Let’s see what happens when we use our x array as our colors and use the 'Blues' colormap. You can find the various color maps that Matplotlib offers here. This allows us to create a gradient to show how the data moves forward. With sequential data, as we have in our example, we can pass in color maps. This allows us to either pass in a single color, in case we wanted to do keep the same color for all points, or an array of numbers to color based on value. In order to do this, we can use the c= parameter. This allows us to better understand the third dimension. Three dimensions can be quite difficult to visualize and adding color to this can be quite helpful.

It can be quite helpful to add color to a 3-dimensional plot. Finally, we showed the plot using plt.show()Ĭhanging Color of Points in 3D Scaterplots in Matplotlib.

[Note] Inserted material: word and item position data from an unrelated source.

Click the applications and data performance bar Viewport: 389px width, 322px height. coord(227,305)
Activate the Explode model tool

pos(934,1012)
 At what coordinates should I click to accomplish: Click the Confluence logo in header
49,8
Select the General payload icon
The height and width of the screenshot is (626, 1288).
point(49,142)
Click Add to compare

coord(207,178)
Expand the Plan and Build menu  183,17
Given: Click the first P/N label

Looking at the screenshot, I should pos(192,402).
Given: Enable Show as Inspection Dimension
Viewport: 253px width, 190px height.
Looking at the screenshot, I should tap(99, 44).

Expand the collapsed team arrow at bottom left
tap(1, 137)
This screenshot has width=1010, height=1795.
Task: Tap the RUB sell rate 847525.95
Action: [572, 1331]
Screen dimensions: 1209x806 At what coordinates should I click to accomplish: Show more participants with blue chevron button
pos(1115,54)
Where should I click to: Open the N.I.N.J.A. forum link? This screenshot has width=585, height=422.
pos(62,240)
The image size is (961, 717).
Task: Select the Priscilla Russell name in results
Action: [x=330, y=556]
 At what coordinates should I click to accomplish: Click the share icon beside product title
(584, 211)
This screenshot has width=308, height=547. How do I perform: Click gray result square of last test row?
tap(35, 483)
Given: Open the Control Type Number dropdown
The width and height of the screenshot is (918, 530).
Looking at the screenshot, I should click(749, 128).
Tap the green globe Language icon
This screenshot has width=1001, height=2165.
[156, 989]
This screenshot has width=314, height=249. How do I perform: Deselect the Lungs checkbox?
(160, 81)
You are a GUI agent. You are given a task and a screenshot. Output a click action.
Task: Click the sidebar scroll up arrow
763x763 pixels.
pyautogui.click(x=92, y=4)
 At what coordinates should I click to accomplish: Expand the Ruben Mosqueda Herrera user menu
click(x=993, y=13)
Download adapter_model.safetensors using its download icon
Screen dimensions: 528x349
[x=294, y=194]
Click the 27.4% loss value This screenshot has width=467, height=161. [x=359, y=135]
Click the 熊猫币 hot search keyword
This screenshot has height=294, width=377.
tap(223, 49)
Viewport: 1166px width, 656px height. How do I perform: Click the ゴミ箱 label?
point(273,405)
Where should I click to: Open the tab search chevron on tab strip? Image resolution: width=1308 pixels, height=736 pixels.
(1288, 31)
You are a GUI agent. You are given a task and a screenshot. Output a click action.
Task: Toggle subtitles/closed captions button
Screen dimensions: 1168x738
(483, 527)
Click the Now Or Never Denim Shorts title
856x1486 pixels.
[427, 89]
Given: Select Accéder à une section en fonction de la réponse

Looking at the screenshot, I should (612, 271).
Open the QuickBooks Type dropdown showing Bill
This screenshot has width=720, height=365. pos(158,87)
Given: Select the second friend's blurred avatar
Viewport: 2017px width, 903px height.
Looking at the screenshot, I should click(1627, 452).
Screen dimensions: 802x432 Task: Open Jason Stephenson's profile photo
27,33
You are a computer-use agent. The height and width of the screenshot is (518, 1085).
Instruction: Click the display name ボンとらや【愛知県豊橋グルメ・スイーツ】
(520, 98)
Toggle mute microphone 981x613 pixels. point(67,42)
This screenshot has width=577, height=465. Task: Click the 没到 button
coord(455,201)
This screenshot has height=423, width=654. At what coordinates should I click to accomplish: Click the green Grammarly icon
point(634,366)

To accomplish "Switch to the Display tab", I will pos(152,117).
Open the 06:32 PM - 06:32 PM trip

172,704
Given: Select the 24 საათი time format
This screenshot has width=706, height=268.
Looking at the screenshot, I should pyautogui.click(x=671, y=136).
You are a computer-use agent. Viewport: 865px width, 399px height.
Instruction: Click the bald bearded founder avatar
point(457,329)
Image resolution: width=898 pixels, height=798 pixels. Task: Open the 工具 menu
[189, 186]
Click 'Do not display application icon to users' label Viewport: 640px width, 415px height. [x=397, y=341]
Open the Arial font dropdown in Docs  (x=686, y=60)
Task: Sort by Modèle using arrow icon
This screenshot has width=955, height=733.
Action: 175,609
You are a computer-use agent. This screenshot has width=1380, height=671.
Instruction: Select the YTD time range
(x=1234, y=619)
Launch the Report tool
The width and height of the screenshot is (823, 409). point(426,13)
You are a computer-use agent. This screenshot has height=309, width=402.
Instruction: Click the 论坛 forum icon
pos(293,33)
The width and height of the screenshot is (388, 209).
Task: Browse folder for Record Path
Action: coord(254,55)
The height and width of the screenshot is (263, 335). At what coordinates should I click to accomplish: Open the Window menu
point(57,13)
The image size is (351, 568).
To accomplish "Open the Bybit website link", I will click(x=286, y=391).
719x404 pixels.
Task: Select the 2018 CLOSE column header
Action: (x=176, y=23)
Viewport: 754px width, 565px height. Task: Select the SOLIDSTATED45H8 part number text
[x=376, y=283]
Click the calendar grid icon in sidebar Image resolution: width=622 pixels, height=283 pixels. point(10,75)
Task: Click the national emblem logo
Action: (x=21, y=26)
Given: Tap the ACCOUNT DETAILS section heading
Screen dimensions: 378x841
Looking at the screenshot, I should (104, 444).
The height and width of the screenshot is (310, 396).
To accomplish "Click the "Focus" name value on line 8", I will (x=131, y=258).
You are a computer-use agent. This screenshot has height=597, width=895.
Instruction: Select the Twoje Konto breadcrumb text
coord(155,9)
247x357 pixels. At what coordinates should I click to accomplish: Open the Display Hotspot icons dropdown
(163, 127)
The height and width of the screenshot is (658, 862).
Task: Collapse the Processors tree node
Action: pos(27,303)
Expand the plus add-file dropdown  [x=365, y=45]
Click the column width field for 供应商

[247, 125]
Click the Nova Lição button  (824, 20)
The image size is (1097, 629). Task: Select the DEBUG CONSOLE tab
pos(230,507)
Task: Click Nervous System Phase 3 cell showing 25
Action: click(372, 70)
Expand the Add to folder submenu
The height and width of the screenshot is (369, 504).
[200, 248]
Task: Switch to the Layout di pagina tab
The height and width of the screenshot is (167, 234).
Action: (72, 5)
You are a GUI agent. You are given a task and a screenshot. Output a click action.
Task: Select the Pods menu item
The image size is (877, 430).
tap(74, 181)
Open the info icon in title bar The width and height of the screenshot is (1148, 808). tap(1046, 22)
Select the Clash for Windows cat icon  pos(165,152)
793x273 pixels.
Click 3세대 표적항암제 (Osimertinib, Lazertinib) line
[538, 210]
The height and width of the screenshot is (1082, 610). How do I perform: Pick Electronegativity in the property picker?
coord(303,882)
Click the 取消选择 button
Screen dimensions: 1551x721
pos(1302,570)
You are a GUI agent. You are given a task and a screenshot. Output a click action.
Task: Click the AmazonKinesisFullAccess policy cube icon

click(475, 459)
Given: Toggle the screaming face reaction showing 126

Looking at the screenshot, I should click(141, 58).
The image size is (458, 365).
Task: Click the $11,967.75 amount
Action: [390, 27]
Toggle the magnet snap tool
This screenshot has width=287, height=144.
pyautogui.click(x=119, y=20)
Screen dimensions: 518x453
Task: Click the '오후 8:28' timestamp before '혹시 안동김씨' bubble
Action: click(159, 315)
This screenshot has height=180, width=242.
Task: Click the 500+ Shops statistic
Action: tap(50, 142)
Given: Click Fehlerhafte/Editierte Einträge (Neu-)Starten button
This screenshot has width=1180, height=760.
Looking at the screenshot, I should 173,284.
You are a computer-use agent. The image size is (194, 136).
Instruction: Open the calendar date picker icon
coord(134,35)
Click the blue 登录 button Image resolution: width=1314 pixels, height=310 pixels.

We plotted a scatter3D plot on our axes, passing in the three arrays of data.We imported our libraries and created some variables containing data.Our axes will specify that we’ll want to project the data onto three dimensions, by passing in projection='3d'.įrom there, we can easily create a 3D scatterplot using the ax.scatter3D() function: # Creating out first 3D scatterplot in Matplotlib For this, we can use the following attributes: plt.title() to set the title plt.setxlabel() to set the x-axis label plt. Because the 3D scatterplots use Matplotlib under the hood, we can easily apply axis labels and titles to our charts. We’ll first set up our figure, fig, and axes, ax, to hold our visualization. Adding Titles and Axis Labels to 3D Scatterplots in Matplotlib. Let’s begin by importing our libraries and setting up some variables to plot. This allows us to easily project data onto a third dimension. In order to create 3D scatterplots in Matplotlib we can import some additional helper modules from Matplotlib. Adding Titles and Axis Labels to 3D Scatterplots in Matplotlib.ax.scatter3D () method is used to draw scatter plots in the 3D plane. After this, to get the origin of the 3D scatter plot we use the np.zeros () method.

Then we create a figure by using the figure () method.